▶ **WORK TO BE COMPLETED**
Copy the stretch of the records below from the very start through the line containing "coord(290,154)", including that line, without changing a character.
- - - -
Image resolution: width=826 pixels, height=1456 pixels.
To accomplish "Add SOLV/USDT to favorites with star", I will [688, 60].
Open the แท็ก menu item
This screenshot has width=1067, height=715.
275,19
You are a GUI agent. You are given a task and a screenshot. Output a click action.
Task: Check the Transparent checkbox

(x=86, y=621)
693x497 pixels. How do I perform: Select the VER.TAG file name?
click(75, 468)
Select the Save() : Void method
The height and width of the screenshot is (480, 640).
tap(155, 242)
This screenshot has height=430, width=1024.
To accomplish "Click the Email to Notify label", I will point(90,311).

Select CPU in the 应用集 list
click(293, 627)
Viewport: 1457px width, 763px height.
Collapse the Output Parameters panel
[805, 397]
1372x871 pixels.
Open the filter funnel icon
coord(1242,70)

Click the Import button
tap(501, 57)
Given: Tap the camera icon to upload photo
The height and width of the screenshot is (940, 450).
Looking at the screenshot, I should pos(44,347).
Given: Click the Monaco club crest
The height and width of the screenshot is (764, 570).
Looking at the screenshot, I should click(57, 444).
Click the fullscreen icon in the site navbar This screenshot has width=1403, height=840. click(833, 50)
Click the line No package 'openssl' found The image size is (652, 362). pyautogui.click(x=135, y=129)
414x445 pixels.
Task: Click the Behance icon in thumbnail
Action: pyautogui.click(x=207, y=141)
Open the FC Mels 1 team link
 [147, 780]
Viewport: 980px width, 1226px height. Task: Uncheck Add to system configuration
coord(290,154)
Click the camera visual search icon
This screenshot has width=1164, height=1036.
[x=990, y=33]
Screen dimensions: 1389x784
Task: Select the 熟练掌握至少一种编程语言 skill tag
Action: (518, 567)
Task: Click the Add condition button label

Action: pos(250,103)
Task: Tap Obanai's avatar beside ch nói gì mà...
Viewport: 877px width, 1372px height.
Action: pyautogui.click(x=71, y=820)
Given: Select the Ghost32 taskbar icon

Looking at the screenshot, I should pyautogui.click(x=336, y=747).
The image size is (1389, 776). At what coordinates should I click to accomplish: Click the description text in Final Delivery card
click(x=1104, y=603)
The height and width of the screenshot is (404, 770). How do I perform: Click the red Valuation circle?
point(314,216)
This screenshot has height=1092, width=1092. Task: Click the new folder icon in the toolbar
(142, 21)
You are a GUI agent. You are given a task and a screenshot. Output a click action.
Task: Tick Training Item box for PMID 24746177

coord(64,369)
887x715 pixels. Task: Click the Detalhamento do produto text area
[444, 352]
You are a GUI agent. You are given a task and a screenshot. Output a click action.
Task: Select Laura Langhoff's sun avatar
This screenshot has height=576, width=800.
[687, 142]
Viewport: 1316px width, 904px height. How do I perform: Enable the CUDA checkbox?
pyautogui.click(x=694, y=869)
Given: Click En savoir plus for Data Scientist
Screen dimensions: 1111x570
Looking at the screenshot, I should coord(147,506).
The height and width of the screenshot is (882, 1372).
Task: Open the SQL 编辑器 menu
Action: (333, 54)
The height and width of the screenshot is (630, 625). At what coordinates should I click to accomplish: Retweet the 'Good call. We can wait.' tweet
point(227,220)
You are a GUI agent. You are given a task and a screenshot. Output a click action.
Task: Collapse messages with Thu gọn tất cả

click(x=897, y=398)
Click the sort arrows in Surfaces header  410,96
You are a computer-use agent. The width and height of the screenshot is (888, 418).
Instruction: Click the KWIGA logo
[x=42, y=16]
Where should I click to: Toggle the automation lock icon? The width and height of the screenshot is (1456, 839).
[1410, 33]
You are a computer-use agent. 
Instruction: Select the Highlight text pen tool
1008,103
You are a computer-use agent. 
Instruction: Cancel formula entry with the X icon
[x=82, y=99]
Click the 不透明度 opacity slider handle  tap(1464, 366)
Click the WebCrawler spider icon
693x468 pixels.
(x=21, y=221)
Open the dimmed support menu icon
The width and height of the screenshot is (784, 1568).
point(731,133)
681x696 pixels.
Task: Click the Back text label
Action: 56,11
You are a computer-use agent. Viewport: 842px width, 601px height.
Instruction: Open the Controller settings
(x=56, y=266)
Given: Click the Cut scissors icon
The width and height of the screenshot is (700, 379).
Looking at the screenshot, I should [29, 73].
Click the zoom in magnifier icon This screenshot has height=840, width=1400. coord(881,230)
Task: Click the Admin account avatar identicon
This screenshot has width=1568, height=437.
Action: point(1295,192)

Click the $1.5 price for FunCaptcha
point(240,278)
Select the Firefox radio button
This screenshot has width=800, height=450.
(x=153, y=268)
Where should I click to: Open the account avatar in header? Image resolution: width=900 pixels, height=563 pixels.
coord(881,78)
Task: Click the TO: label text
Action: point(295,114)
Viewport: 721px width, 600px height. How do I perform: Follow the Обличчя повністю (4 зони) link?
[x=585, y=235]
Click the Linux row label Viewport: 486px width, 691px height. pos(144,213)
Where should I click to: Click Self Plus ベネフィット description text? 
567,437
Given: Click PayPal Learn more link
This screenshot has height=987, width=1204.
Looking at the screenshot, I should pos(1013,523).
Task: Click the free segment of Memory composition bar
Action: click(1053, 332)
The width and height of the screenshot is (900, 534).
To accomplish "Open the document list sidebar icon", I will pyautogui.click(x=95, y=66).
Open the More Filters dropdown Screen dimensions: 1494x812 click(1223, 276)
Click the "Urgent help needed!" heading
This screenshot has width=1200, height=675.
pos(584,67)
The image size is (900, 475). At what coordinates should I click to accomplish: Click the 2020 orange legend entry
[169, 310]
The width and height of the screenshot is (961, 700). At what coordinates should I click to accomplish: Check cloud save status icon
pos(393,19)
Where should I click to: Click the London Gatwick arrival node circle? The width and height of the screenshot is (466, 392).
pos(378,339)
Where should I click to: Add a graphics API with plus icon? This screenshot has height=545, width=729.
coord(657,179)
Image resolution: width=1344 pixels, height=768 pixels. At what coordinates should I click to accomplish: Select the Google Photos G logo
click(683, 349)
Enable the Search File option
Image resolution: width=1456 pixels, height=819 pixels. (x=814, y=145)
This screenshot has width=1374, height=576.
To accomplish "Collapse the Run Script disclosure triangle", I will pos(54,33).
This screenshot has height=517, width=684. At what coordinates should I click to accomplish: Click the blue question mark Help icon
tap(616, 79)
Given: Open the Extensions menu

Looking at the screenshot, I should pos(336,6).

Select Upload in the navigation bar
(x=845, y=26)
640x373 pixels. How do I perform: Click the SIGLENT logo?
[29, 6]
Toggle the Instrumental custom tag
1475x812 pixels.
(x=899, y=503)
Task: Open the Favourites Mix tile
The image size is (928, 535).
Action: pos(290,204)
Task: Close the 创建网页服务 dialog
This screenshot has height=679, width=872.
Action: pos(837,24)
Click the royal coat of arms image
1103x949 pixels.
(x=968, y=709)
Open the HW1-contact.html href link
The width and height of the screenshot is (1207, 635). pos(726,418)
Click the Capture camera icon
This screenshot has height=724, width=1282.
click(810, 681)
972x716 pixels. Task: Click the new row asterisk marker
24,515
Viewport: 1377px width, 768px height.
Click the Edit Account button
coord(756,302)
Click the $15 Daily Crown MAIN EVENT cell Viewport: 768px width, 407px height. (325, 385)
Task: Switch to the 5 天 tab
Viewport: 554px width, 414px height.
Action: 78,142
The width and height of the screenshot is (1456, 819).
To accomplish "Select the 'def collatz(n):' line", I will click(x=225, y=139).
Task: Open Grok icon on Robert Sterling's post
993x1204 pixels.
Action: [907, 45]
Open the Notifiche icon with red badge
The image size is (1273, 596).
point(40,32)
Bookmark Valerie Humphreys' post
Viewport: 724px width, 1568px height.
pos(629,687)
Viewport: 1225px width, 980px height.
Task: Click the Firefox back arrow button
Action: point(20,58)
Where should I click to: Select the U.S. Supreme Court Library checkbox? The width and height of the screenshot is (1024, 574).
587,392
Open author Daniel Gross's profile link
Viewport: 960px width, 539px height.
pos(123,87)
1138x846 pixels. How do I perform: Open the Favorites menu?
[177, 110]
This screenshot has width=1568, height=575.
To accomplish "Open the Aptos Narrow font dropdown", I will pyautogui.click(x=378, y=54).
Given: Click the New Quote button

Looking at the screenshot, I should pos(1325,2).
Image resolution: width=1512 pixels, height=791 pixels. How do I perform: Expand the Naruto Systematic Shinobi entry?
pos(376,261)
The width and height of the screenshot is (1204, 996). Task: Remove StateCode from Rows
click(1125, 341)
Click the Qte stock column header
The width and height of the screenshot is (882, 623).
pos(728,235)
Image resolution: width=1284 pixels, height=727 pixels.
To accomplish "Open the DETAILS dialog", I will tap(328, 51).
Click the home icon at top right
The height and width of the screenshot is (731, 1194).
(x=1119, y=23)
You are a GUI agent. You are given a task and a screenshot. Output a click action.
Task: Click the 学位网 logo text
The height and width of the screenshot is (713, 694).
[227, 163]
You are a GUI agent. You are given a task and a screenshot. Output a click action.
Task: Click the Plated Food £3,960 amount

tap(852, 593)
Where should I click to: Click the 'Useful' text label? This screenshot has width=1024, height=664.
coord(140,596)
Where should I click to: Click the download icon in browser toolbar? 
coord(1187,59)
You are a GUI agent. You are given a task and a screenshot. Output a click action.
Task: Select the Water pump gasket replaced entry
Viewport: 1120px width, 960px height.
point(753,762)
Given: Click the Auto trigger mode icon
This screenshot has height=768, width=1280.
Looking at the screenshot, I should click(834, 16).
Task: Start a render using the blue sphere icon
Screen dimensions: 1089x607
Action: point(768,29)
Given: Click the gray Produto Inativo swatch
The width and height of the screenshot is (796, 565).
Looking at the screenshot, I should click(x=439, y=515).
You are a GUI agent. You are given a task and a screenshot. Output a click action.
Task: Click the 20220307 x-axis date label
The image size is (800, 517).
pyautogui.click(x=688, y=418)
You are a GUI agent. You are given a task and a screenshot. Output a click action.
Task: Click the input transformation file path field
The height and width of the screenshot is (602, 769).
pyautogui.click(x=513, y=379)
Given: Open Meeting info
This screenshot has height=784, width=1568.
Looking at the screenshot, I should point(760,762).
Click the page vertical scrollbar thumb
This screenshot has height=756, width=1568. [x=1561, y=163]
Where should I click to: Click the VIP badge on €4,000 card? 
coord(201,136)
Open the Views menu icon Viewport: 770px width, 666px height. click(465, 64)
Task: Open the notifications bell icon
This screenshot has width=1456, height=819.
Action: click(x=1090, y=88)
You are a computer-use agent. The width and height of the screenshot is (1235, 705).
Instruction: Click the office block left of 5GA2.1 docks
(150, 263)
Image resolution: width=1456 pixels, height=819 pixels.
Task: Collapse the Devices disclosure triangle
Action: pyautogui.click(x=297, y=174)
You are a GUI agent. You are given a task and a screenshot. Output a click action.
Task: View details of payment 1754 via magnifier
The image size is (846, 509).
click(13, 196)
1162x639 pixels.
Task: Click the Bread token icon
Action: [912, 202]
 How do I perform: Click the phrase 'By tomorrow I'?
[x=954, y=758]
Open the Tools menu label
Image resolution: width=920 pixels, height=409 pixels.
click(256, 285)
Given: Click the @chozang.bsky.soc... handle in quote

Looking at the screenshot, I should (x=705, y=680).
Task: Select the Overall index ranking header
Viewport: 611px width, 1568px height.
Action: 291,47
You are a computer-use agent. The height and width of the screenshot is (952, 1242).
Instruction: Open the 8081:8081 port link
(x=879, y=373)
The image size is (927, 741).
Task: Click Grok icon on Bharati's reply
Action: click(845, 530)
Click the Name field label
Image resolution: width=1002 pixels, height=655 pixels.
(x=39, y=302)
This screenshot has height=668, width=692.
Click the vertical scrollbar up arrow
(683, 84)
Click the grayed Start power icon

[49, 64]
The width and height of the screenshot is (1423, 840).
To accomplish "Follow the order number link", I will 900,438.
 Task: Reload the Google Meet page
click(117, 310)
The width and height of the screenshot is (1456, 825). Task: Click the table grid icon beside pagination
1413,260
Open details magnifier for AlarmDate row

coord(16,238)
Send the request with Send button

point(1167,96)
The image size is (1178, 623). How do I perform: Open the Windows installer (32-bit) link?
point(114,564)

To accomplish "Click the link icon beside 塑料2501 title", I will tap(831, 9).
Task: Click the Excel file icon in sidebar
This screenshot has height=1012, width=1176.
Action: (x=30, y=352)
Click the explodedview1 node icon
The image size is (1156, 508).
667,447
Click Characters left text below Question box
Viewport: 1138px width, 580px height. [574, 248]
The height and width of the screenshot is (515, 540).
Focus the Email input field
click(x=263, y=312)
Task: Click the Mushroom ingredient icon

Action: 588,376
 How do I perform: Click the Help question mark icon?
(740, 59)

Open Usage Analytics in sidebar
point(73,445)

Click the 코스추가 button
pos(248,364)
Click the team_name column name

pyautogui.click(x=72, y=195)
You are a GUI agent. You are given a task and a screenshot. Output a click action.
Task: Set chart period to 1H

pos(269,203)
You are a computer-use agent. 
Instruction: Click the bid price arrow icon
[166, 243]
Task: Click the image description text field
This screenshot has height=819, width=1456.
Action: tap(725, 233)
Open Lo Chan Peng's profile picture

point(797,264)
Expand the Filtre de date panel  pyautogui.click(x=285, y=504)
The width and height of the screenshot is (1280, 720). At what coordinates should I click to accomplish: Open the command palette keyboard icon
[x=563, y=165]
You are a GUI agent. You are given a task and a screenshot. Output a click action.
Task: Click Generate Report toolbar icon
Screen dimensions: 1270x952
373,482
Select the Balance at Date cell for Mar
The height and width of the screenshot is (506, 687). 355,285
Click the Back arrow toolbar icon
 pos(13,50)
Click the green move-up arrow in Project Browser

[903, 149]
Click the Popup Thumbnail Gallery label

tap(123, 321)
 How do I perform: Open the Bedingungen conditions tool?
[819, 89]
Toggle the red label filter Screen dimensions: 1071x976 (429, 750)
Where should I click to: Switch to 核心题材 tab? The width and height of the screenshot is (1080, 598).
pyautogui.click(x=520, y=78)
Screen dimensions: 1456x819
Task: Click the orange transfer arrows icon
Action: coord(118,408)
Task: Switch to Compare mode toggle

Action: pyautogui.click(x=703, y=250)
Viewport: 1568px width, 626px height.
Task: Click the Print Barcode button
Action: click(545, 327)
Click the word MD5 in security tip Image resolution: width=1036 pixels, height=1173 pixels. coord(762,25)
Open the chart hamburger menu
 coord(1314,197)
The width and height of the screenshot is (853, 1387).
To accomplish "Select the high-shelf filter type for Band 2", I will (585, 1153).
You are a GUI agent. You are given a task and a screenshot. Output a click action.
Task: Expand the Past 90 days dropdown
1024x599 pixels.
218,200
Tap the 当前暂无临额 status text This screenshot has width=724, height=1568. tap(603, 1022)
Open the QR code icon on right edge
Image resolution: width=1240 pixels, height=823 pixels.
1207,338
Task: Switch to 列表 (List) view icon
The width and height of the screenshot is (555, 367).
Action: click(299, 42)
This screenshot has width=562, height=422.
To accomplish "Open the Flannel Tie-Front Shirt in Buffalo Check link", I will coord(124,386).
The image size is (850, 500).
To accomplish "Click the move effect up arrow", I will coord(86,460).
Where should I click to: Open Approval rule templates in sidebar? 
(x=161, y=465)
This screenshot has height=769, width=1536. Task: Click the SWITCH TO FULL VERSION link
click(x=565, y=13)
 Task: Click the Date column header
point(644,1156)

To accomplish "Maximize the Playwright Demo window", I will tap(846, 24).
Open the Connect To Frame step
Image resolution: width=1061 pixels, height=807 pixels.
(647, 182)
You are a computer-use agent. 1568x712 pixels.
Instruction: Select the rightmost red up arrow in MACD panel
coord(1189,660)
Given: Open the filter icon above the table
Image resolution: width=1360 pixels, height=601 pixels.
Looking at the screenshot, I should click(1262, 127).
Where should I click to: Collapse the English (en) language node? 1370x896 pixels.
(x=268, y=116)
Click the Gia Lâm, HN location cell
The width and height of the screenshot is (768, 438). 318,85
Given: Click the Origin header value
- - - -
▶ **TASK OUTPUT**
Image resolution: width=826 pixels, height=1456 pixels.
To accomplish "Add SOLV/USDT to favorites with star", I will [688, 60].
Open the แท็ก menu item
This screenshot has width=1067, height=715.
275,19
You are a GUI agent. You are given a task and a screenshot. Output a click action.
Task: Check the Transparent checkbox

(x=86, y=621)
693x497 pixels. How do I perform: Select the VER.TAG file name?
click(75, 468)
Select the Save() : Void method
The height and width of the screenshot is (480, 640).
tap(155, 242)
This screenshot has height=430, width=1024.
To accomplish "Click the Email to Notify label", I will point(90,311).

Select CPU in the 应用集 list
click(293, 627)
Viewport: 1457px width, 763px height.
Collapse the Output Parameters panel
[805, 397]
1372x871 pixels.
Open the filter funnel icon
coord(1242,70)

Click the Import button
tap(501, 57)
Given: Tap the camera icon to upload photo
The height and width of the screenshot is (940, 450).
Looking at the screenshot, I should pos(44,347).
Given: Click the Monaco club crest
The height and width of the screenshot is (764, 570).
Looking at the screenshot, I should click(57, 444).
Click the fullscreen icon in the site navbar This screenshot has width=1403, height=840. click(833, 50)
Click the line No package 'openssl' found The image size is (652, 362). pyautogui.click(x=135, y=129)
414x445 pixels.
Task: Click the Behance icon in thumbnail
Action: pyautogui.click(x=207, y=141)
Open the FC Mels 1 team link
 [147, 780]
Viewport: 980px width, 1226px height. Task: Uncheck Add to system configuration
coord(290,154)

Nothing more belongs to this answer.